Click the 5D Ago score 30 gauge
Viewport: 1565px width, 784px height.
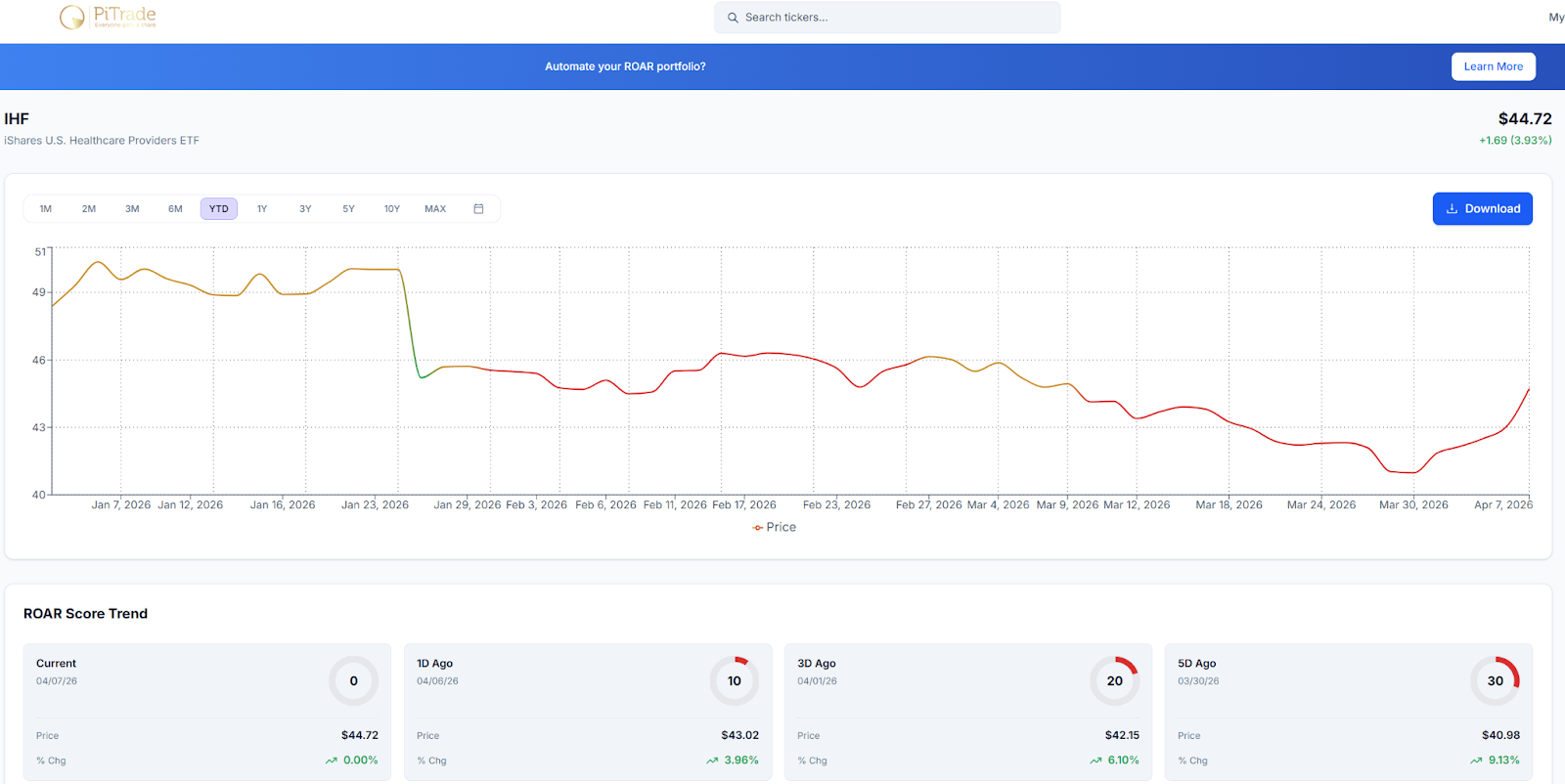click(x=1495, y=681)
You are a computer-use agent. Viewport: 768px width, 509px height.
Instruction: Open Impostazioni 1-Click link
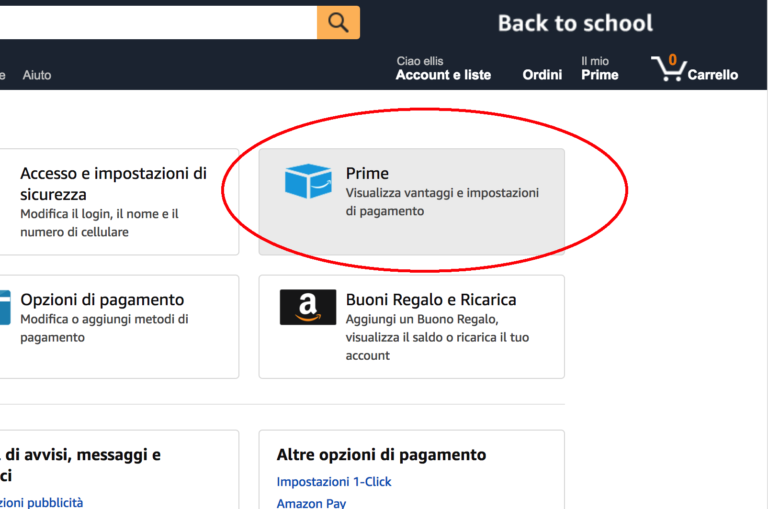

*What the exercise asks*
Each entry above must be set down word for word; none of its pictures belong in the copy.

*Exercise answer*
Click the 5D Ago score 30 gauge
Viewport: 1565px width, 784px height.
click(x=1495, y=681)
You are a computer-use agent. Viewport: 768px width, 509px height.
Instruction: Open Impostazioni 1-Click link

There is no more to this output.